As the pilot burned off fuel, Aniston spent the next four hours cracking jokes and trying to remain calm (she is terrified of flying) while fielding text messages from friends who had read about the “emergency landing” – which hadn’t actually happened yet.
The women landed safely, switched planes and, the next night, gathered for a ritual they’ve been doing for three decades: a goddess circle. Seated on cushions, cross-legged on the living-room floor, they passed around a beechwood talking stick decorated with feathers and charms, much as they had done for every major event of their lives. They had circled before Aniston’s weddings to Brad Pitt and Justin Theroux.
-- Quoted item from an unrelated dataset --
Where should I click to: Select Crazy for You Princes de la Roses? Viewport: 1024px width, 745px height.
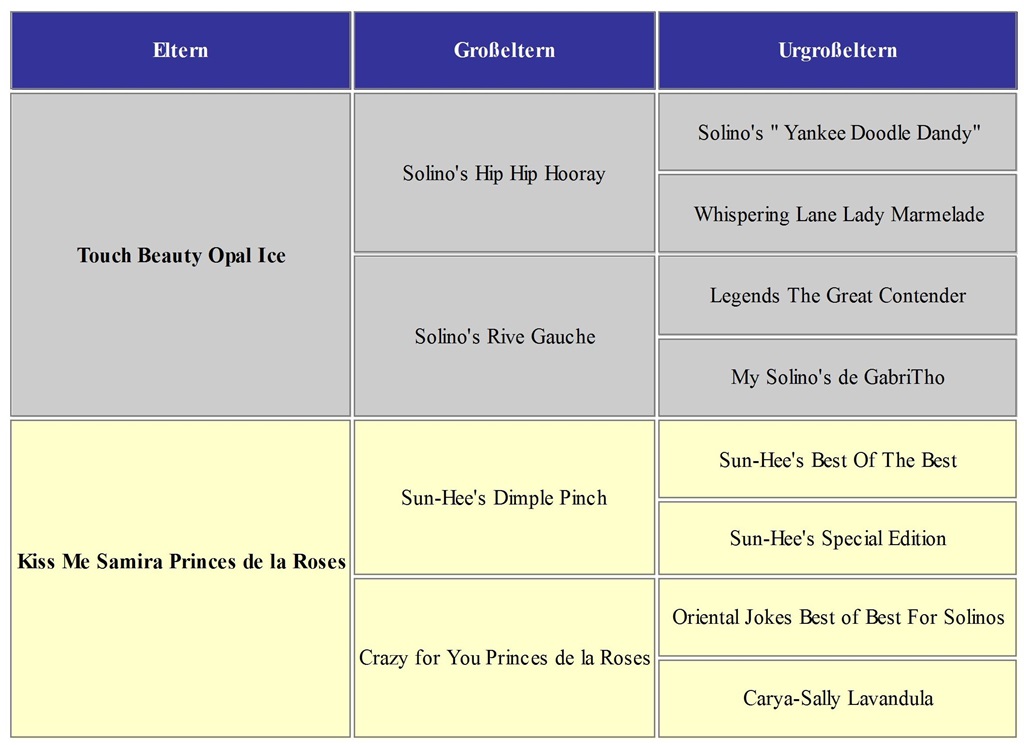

They circled when babies were born, and when Aniston and Theroux had to put down their dog, Dolly. This time they set the circle’s intention: to celebrate how far they’ve come – and to toast Aniston’s next chapter.
“It’s so weird. There’s so much doom around that number,” Aniston says of 50, noting that the New Yorker in her – she spent most of her childhood on the Upper West Side – is slightly horrified at the thought of the term “goddess circle” appearing in a story about her. “Should we just call it a ‘circle’?” she asks.
We are sitting in the kitchen of her sunny, mid-century Bel-Air home, on a Tuesday afternoon. She is warm and radiant, which is how glossy magazines often describe her, and also thoughtful, inquisitive and self-deprecating, which is not.
She asks about the meaning of my tattoo, which leads to a conversation about my dog, which leads her to ask Siri, “Hey Siri, what does a cockapoo look like?” (“I’m like a weird dog person, it turns out, like a dog lady,” she says, running her hand through her dog Clyde’s fresh haircut.) She is surprisingly unguarded for someone for whom the tiniest kernel of news can transform into a thousand stories.
But about that age thing: “I’m entering into what I feel is one of the most creatively fulfilling periods of my life,” she says. “Seriously,” she continues, pausing to knock on her wooden coffee table. “I’ve been doing this for 30 years, and I feel like it’s just about to really bloom.”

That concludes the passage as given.